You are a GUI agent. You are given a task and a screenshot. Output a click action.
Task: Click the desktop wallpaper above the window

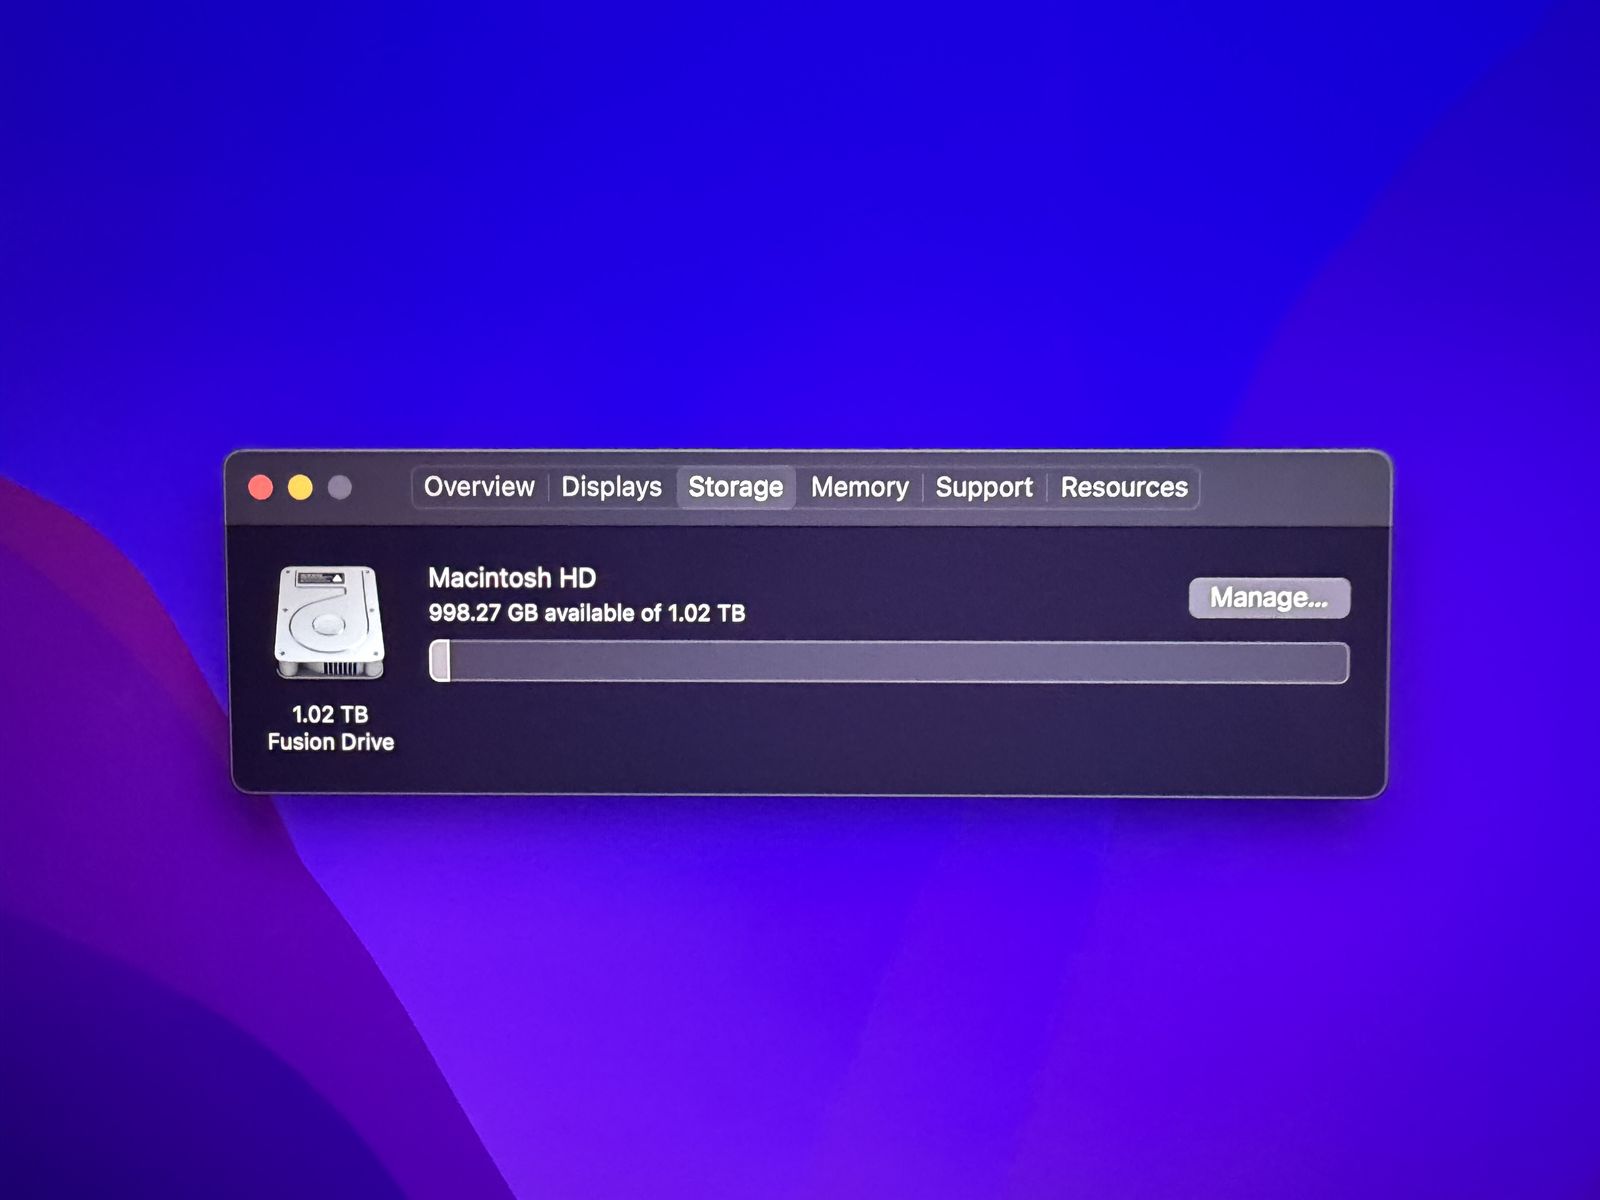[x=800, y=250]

---

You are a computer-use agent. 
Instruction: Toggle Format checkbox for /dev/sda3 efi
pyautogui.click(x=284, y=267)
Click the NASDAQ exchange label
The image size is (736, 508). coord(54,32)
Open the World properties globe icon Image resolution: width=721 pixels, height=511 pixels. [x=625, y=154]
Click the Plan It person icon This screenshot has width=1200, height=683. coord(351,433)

- **Job**
Print the part that opens with the line containing "Open the World" and closes with the line containing "Click the Plan", reproducing each line without any change.

- **Answer to the exercise**
Open the World properties globe icon Image resolution: width=721 pixels, height=511 pixels. [x=625, y=154]
Click the Plan It person icon This screenshot has width=1200, height=683. coord(351,433)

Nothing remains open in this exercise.